■ **Source material**
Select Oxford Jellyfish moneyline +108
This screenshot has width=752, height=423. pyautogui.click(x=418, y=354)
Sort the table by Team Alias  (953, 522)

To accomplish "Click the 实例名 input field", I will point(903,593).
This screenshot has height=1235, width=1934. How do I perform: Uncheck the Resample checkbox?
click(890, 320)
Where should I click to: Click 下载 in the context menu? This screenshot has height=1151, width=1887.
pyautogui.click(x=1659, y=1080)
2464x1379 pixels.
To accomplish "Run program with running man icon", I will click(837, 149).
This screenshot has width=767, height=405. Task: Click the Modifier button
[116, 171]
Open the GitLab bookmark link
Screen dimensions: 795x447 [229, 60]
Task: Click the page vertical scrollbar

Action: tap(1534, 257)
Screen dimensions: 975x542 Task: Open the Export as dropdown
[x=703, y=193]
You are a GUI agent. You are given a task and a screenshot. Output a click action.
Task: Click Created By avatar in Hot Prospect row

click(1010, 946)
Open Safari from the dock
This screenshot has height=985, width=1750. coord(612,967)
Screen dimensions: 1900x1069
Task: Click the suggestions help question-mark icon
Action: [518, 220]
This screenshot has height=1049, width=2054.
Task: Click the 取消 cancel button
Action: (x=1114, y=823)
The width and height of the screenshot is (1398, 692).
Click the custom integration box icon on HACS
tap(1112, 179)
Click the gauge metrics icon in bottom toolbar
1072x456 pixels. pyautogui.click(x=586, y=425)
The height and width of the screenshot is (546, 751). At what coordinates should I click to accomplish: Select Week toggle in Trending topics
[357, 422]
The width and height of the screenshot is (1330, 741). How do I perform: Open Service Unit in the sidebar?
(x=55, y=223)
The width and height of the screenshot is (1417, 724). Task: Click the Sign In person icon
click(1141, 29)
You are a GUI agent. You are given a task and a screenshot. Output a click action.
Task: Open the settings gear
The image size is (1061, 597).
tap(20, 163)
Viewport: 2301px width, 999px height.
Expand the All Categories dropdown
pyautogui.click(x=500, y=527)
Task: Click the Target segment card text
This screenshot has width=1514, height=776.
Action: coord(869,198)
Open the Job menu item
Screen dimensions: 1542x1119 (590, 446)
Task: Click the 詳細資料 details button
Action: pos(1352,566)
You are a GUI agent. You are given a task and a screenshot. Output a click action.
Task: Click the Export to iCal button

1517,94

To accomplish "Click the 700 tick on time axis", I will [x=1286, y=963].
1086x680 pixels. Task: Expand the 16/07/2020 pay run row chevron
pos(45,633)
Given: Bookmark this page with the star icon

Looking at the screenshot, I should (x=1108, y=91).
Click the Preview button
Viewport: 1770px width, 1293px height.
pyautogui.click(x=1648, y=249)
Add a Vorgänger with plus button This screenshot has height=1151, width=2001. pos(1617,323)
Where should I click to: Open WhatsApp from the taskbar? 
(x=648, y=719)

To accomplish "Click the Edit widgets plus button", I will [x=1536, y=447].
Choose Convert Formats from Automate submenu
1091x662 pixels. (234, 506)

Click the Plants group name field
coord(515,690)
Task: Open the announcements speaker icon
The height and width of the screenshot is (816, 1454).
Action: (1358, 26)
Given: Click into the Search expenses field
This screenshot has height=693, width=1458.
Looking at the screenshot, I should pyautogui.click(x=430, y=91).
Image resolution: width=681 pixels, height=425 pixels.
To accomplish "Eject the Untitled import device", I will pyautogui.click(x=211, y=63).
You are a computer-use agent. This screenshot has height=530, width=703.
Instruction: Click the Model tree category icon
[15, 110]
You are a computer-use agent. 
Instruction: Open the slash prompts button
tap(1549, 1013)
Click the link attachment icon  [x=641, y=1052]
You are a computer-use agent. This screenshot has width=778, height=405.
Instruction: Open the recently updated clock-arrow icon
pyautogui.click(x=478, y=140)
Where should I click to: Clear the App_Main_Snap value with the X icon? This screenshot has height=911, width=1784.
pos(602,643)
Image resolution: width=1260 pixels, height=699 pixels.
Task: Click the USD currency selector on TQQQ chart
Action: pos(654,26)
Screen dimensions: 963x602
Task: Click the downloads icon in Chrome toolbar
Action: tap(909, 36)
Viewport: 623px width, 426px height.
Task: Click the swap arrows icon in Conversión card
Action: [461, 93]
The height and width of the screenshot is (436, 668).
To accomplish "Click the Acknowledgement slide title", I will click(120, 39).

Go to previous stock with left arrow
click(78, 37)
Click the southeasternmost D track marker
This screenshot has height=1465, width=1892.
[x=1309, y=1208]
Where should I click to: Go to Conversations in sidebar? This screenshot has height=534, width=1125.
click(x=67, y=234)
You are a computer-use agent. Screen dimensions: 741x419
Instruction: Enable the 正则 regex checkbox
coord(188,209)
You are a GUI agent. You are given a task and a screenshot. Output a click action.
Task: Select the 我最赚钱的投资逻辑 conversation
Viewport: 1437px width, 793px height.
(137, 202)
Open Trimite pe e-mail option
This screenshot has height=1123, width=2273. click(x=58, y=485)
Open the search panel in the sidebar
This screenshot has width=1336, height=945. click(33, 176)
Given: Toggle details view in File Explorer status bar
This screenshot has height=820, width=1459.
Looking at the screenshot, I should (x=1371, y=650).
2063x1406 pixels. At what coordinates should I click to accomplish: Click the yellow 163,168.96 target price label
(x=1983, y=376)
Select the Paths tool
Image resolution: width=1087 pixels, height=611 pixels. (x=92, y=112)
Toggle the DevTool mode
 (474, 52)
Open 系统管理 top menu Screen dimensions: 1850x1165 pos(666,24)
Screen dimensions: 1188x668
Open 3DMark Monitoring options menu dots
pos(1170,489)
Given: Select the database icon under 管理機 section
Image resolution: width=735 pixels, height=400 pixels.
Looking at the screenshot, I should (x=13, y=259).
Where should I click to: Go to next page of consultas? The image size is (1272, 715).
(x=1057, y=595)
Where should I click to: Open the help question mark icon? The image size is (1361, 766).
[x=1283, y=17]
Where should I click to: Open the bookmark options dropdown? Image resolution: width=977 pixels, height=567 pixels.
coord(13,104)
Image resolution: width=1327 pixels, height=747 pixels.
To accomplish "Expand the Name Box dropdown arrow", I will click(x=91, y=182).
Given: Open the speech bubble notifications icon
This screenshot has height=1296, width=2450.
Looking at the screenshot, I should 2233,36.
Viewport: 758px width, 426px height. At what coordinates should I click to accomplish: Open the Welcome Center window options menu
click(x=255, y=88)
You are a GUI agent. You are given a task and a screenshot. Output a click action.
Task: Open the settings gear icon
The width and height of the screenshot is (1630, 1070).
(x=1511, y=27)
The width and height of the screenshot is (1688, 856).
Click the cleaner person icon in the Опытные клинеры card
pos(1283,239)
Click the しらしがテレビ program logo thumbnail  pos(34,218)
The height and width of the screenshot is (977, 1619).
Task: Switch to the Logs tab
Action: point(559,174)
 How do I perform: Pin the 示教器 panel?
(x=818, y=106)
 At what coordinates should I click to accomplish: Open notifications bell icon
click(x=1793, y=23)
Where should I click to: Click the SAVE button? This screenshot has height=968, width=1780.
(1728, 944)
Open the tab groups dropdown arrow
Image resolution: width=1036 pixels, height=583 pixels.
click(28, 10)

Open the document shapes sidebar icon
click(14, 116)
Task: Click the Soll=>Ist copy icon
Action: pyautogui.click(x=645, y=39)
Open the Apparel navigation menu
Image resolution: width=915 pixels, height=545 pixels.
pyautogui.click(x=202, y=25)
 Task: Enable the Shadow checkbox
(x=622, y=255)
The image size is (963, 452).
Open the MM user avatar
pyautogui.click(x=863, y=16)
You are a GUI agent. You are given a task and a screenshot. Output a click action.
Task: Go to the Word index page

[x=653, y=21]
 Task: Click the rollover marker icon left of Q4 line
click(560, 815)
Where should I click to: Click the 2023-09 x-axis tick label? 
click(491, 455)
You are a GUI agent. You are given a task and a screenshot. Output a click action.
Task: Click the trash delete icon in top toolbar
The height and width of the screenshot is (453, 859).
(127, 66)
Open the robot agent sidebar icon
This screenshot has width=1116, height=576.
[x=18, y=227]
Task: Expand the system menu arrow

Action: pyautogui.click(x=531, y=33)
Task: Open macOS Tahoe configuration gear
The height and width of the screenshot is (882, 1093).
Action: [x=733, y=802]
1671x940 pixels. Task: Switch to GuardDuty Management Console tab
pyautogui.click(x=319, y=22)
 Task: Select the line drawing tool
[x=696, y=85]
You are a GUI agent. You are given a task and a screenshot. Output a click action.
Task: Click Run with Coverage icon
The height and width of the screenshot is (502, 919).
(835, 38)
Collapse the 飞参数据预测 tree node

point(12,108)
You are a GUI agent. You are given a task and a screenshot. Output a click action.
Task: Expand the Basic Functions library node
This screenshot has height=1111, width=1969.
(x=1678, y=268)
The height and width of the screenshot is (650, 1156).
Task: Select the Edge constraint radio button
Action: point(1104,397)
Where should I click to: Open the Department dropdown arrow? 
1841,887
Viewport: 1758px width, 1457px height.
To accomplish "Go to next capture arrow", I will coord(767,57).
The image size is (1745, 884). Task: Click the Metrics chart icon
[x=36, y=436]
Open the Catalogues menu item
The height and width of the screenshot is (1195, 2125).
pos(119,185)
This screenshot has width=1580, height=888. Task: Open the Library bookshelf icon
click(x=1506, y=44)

■ **Requirement**
Using only the listing above, restate exactly the lines from the line containing "Open the Job menu item" through the line containing "Add a Vorgänger", both included.

■ **Solution**
Open the Job menu item
Screen dimensions: 1542x1119 (590, 446)
Task: Click the 詳細資料 details button
Action: pos(1352,566)
You are a GUI agent. You are given a task and a screenshot. Output a click action.
Task: Click the Export to iCal button

1517,94

To accomplish "Click the 700 tick on time axis", I will [x=1286, y=963].
1086x680 pixels. Task: Expand the 16/07/2020 pay run row chevron
pos(45,633)
Given: Bookmark this page with the star icon

Looking at the screenshot, I should (x=1108, y=91).
Click the Preview button
Viewport: 1770px width, 1293px height.
pyautogui.click(x=1648, y=249)
Add a Vorgänger with plus button This screenshot has height=1151, width=2001. pos(1617,323)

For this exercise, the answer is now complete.